The answer consists solely of the lines running from the one with "Image resolution: width=1269" through the final line below, transcribed exactly and without any pictures.

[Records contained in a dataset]
▬▬▬

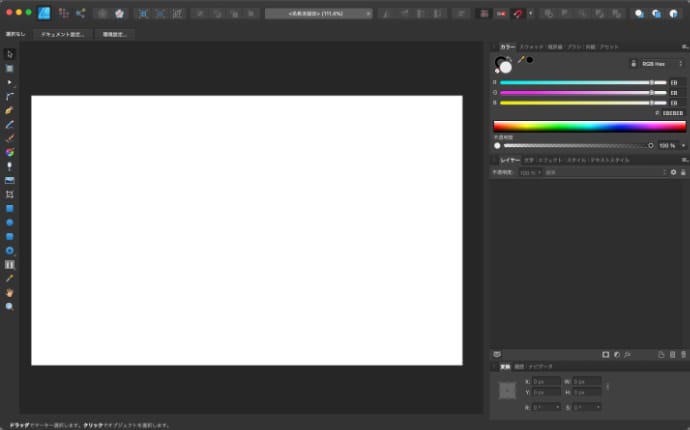Open layer settings gear icon

[673, 172]
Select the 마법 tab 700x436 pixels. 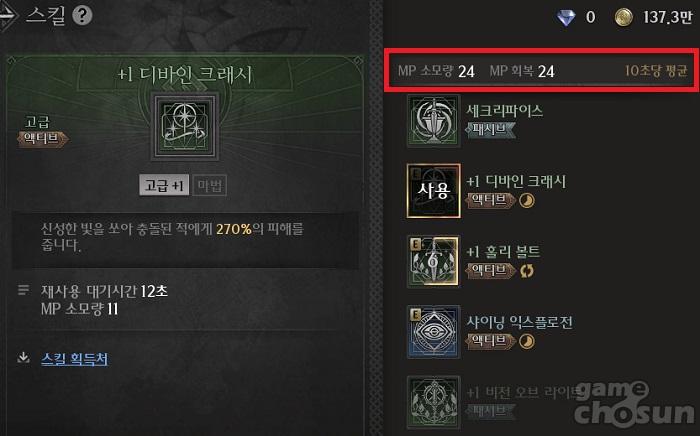pyautogui.click(x=209, y=185)
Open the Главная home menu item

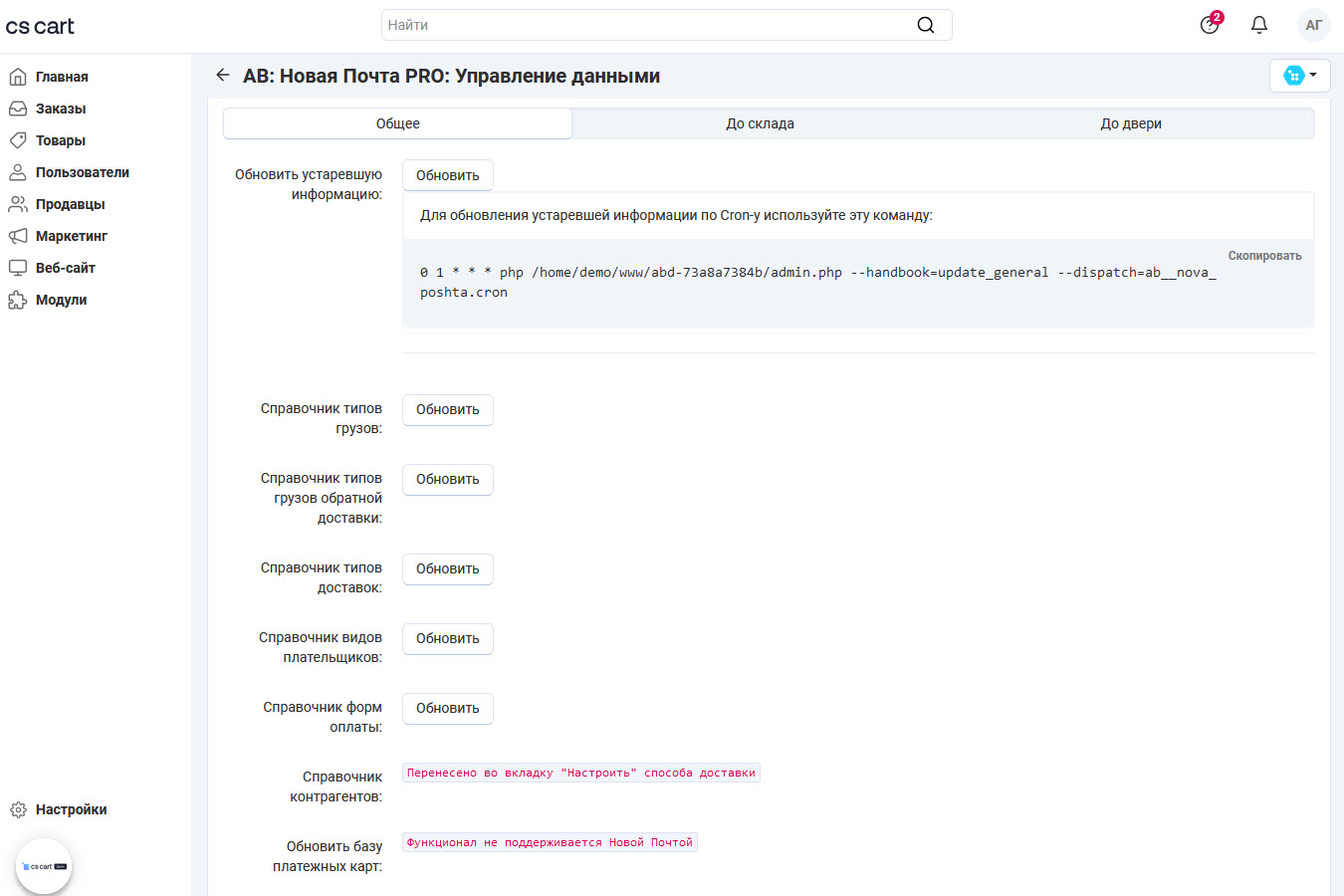pos(61,77)
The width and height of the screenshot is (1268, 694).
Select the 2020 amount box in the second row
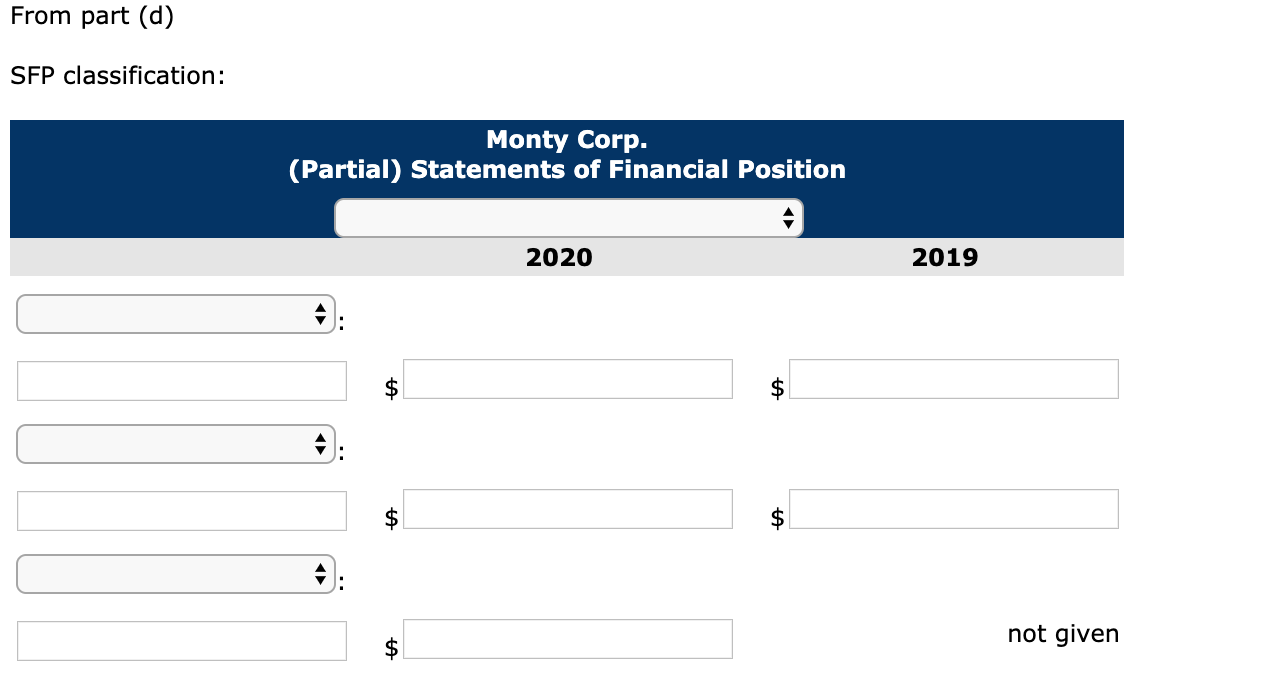coord(567,508)
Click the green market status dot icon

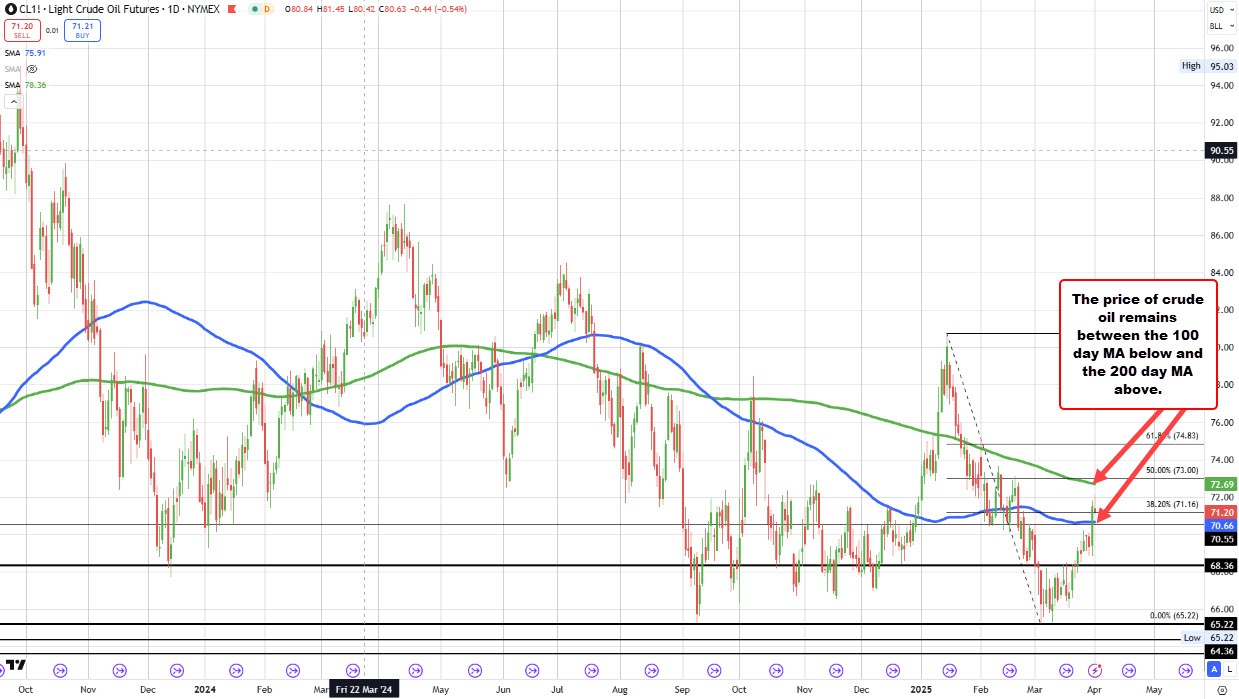coord(254,10)
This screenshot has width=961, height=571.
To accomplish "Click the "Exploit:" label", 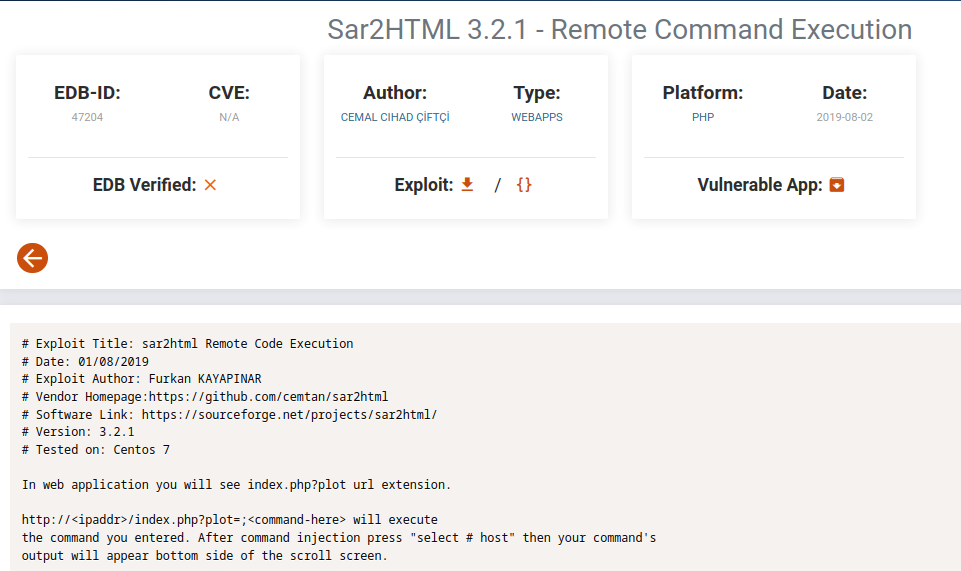I will click(424, 185).
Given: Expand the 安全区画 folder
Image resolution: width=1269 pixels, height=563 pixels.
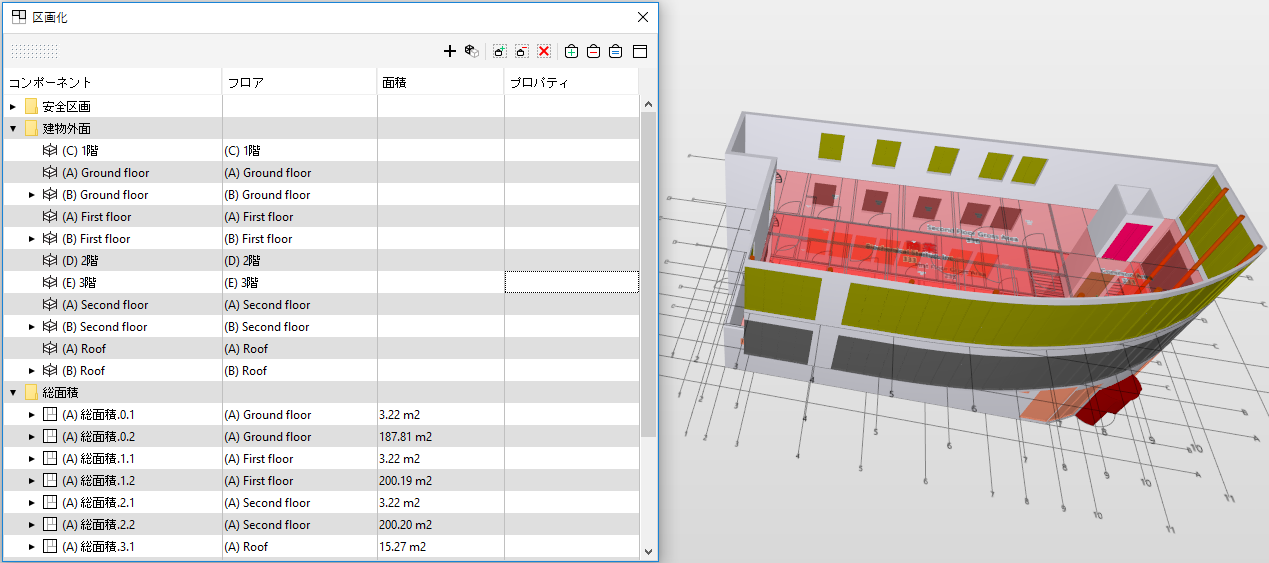Looking at the screenshot, I should click(x=13, y=106).
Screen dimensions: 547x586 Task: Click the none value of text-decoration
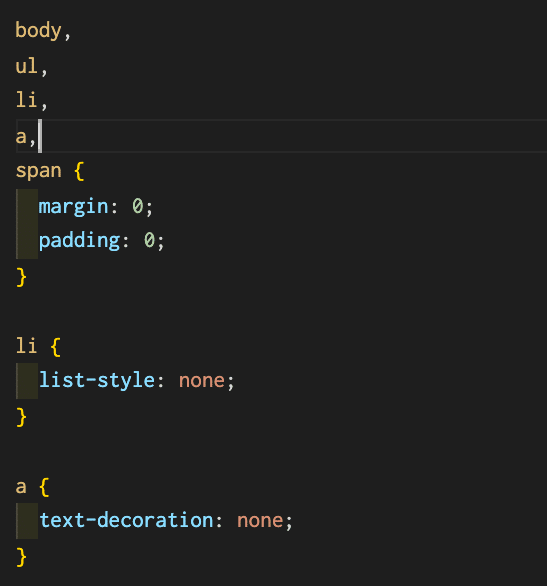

▬▬▬

### Task response
Image resolution: width=1269 pixels, height=563 pixels.
Looking at the screenshot, I should click(x=13, y=106).
Screen dimensions: 547x586 Task: Click the none value of text-decoration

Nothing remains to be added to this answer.